Database professionals responded to a survey from Percona regarding changes in database strategies. The research indicates that most organizations are not planning to make significant alterations to their database strategies over the course of the next three years.

The study sheds light on a number of database operations concerns for organizations, including challenges around developer agility, and significant factors driving the choice between deploying open source or proprietary databases.

More than 70% of respondents say they are doing somewhat or extremely well with database reliability, performance, security, privacy, scalability and backup reliability and integrity.
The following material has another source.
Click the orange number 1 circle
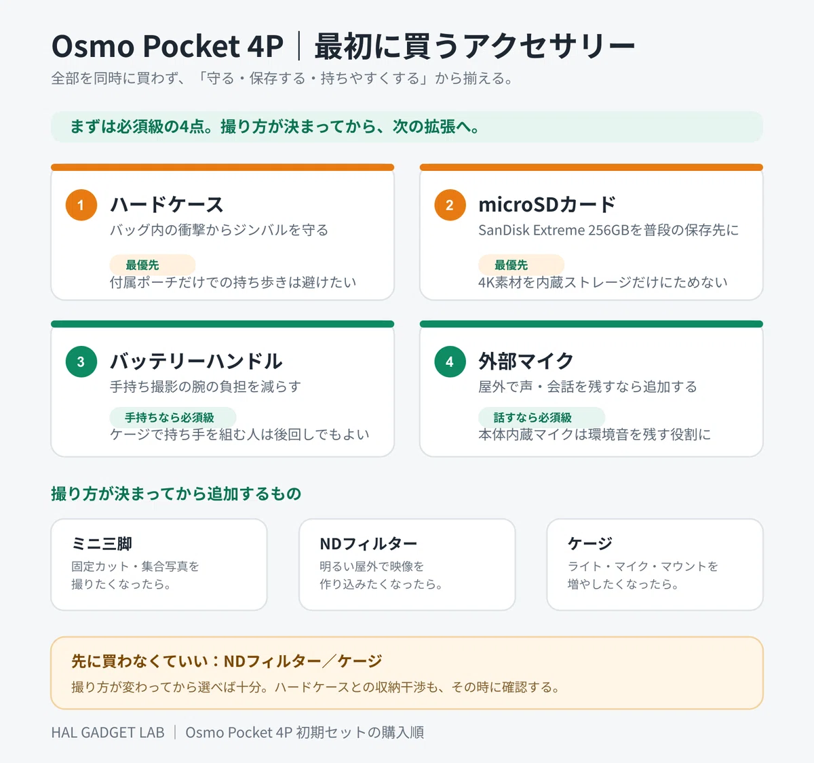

Conversely, meeting the needs of developers placed last on the list of 14 operational metrics collected, with 55% of respondents saying they are doing well in developer agility.
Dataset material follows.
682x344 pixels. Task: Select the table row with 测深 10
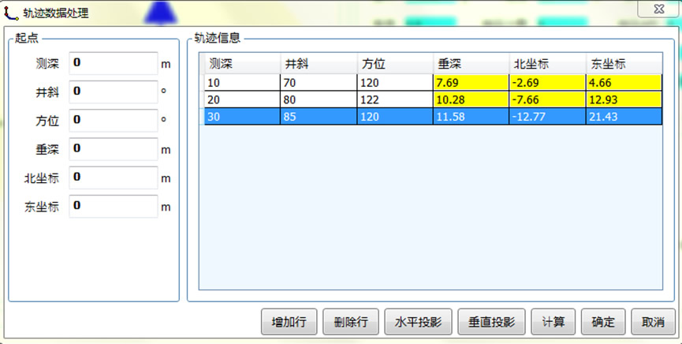click(241, 82)
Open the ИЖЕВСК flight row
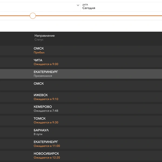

Large enterprises are much more likely to use database monitoring and management solutions, with 93% of organizations having such tools in place. Fifty-seven percent of small businesses have database monitoring and management solutions deployed. Small companies are much more likely to use on-premises and cloud services to host their databases (49%) compared to 26% of large enterprises. Large enterprises are also much more likely to use DBaaS offerings (32% of deployments).

Further findings include:

  • When asked about what drove their choice to use open source databases, respondents most often cited cost reductions (83% rated as somewhat or extremely significant) and developer choice (81%), followed by faster deployment (75%) and then security and more control (73% each).
  • For respondents that implemented proprietary databases, the biggest factors are greater stability (68%), more security (63%) and regulatory compliance (61%).
  • 99% of respondents run at least one relational database, and 86% run at least one non-relational database.